Given passage:
---+---

Arielle Del Turco is Assistant Director at the Center for Religious Liberty at Family Research Council. This article appeared in The Federalist on October 26, 2020.
When a Chinese Christian, Chen Yu, was caught boldly selling religious publications not authorized by the government, his punishment was a seven-year prison sentence and an approximately $30,000 USD fine, handed down by a court last month.
Such steep punishment for promoting and adhering to a religion is all too common in China today. Faith is increasingly under attack in President Xi Jinping’s China. As religious expression becomes more dangerous there, people around the world should be speaking up in defense of China’s persecuted believers.
In addition to Chen’s fine and imprisonment, the court ordered local police in the Zhejiang province to destroy 12,864 religious books from his online bookstore. Make no mistake—this is a regime that is deeply afraid of the growth of Christianity.
The estimated 100 million Christians in China make the eradication of Christianity from China difficult. Chairman Mao tried and was unsuccessful. President Xi prefers a more subtle tactic than Mao’s, a campaign to “Sinicize” religion to make it more compatible with the teachings of the Chinese Communist Party (CCP).
One way China seeks to Sinicize Christianity is by re-writing the Bible. A complete communist translation has yet to be revealed. The news of one chapter’s government-approved revision left Christians outraged last month.
A textbook for a class on professional ethics and law at the government-run University of Electronic Science and Technology Press quotes the Bible’s book of John, chapter eight. In this passage, an adulterous woman is brought to Jesus, and her accusers ask if she should be killed by stoning for her sins.

---+---

What the exercise asks:
Answer these from the article above about Christians in China:
(a) How long is the prison sentence Chen Yu received?
(b) How many religious books did the court order police to destroy?
(c) About how many Christians are there in China, by the article's estimate?

---+---

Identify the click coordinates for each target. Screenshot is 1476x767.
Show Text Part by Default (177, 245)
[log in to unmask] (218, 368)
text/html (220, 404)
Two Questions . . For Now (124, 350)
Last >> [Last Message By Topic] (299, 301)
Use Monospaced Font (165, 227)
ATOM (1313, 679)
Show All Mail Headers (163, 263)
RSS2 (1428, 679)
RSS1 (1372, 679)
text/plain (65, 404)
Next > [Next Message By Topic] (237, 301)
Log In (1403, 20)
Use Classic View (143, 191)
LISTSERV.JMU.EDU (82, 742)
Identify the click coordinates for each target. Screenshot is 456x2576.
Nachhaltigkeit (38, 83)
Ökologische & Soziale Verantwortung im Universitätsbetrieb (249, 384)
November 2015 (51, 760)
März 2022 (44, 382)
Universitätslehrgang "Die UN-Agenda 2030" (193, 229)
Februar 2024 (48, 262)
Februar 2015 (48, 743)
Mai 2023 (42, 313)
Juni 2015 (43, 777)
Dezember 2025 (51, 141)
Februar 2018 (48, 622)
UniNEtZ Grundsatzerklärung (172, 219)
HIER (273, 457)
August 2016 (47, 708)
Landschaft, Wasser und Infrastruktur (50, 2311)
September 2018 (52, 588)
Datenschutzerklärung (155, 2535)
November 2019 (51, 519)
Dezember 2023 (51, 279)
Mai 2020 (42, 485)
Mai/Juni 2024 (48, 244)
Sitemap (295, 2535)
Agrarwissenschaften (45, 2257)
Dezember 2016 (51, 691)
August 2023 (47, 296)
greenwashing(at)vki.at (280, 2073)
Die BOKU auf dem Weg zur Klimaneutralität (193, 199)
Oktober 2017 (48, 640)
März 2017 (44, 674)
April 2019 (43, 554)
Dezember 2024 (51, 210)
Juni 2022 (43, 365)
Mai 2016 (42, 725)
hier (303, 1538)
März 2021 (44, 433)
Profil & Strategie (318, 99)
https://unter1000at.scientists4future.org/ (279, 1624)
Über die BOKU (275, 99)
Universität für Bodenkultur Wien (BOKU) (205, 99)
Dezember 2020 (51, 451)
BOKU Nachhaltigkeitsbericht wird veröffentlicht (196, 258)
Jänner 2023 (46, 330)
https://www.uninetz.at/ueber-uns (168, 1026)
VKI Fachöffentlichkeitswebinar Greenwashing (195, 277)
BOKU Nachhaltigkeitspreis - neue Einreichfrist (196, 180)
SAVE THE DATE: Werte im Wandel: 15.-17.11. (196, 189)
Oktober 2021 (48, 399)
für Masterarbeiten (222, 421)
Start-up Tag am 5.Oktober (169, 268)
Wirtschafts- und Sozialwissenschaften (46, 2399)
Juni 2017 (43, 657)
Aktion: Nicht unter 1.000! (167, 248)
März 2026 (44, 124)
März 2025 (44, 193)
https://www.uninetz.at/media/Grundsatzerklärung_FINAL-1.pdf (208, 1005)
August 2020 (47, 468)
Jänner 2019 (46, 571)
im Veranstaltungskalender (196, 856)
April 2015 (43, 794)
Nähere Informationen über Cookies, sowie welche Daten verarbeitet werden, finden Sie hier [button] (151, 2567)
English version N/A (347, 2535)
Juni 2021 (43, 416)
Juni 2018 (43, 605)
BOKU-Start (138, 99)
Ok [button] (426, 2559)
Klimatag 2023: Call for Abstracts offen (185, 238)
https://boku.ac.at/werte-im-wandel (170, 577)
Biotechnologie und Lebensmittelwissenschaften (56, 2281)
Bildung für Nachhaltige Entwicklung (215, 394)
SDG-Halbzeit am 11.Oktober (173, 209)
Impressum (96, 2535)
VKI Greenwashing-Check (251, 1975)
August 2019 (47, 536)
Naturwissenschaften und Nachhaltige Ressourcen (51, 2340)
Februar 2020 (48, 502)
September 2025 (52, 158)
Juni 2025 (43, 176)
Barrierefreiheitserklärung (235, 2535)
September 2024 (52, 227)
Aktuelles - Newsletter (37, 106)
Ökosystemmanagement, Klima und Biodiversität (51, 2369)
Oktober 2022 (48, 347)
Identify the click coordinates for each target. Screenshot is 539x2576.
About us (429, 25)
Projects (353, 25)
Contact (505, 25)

---+---

Task response:
(a) Seven years.
(b) 12,864.
(c) About 100 million.